◆ Problems to solve ◆
#1 Return the passage of the post on sorting in Excel VBA from "6 July 2010" to "the other day.", copied word for word.
#2 Using the post on sorting in Excel VBA, answer the following questions.
(a) What date is given for the post?
(b) At which site did the writer read the post that served as a reminder about sorting large arrays?
(c) Which algorithm does the writer call a close relation of BubbleSort?
#3 Write what comes next in the post on sorting in Excel VBA, picking up after its final sentence.

◆ Excerpt provided ◆
Sorted for Excel and Whee!
6 July 2010 10 Comments
If you happened upon the VBA Lamp and by rubbing it were able to produce the Excel VBA Genie and were granted a VBA Wish, would you ask for a built-in Sort() function?
If you build the kind of Excel apps that I do, you’ll run up against the need for a Sort all too frequently. Sorting arrays with sizes in the tens of thousands is not unusual and I was reminded of this when reading a post in this entry at Andrew’s Excel Tips the other day.
While it’s not crucial in the (useful) idea presented, the code has a quick and and dirty sort that is about the worst sort algorithm1 one could intelligently come up with. It’s also an prettty intuitive solution, which just goes to show that sorting may not be as simple as we may think. I’m not attacking Andrew’s skillz here, btw: the code as presented is certainly fit for purpose; it’s not presented as a general-purpose utility (at least I hope it isn’t).
I’ve accumulated a few algorithms over the years and I’ve coded up a couple more while “researching” this piece. On the one hand, we have the oft-derided BubbleSort and its close relation, CocktailSort. In the same group I’d include InsertionSort and SelectionSort. I’m going to be harsh and categorise those, with the naive sort above, as “Slow”. Well, “mostly slow”, as we’ll see.

◆ Data provided ◆
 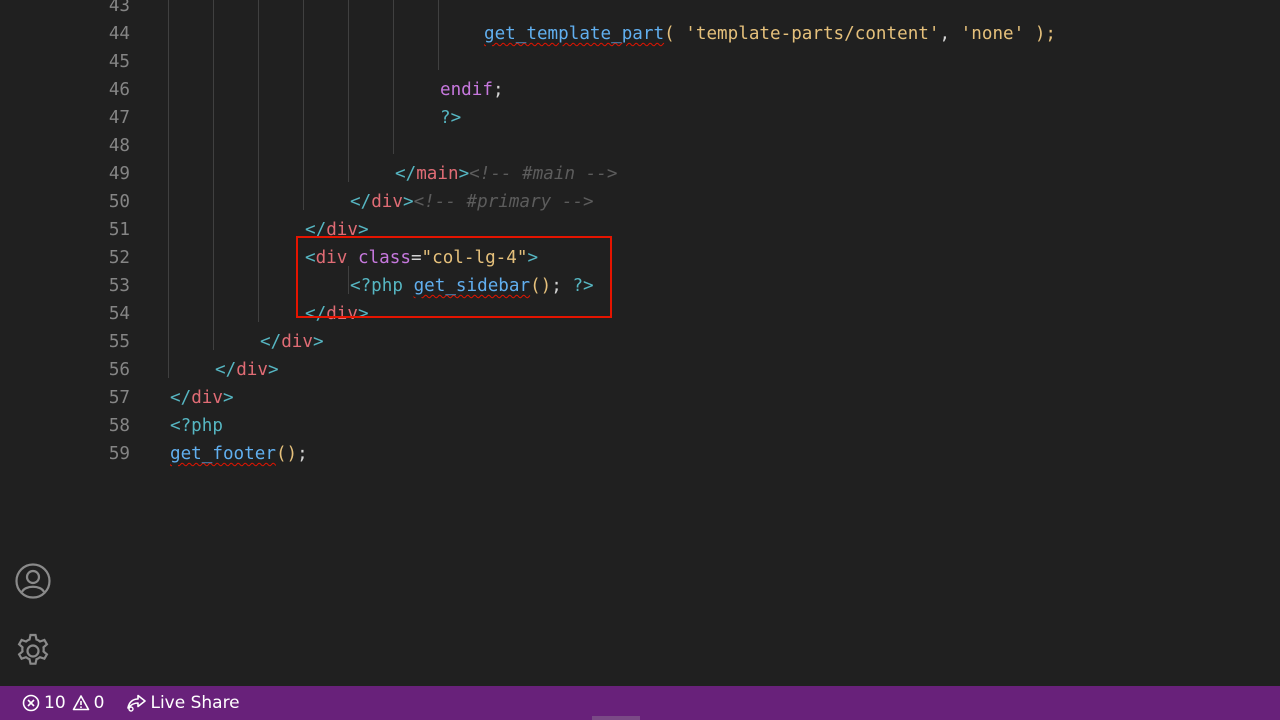 What do you see at coordinates (119, 370) in the screenshot?
I see `line-number: 56` at bounding box center [119, 370].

◆ Task-by-task outputs ◆
#1
6 July 2010 10 Comments
If you happened upon the VBA Lamp and by rubbing it were able to produce the Excel VBA Genie and were granted a VBA Wish, would you ask for a built-in Sort() function?
If you build the kind of Excel apps that I do, you’ll run up against the need for a Sort all too frequently. Sorting arrays with sizes in the tens of thousands is not unusual and I was reminded of this when reading a post in this entry at Andrew’s Excel Tips the other day.

#2
(a) 6 July 2010
(b) Andrew's Excel Tips
(c) CocktailSort

#3
In the “Fast” group, we have the much-touted QuickSort, and somewhere in between, we have HeapSort,and my current algorithm of choice, CombSort. As I was researching this, I also coded up ShellSort, which is about as old as I am and which was claimed to be faster than QuickSort under some conditions.
I ran some comparisons, not meant in any way to be perfectly scientific2. I ran each algorithm on arrays of 50 to 50,000 values with six different characteristics:
- already sorted
- exactly reversed
- mostly sorted (values typically within one or two places of target)
- ordered blocks of 100 random values (the first 100 values are 0 + RAND(), then 100 + RAND() and so on)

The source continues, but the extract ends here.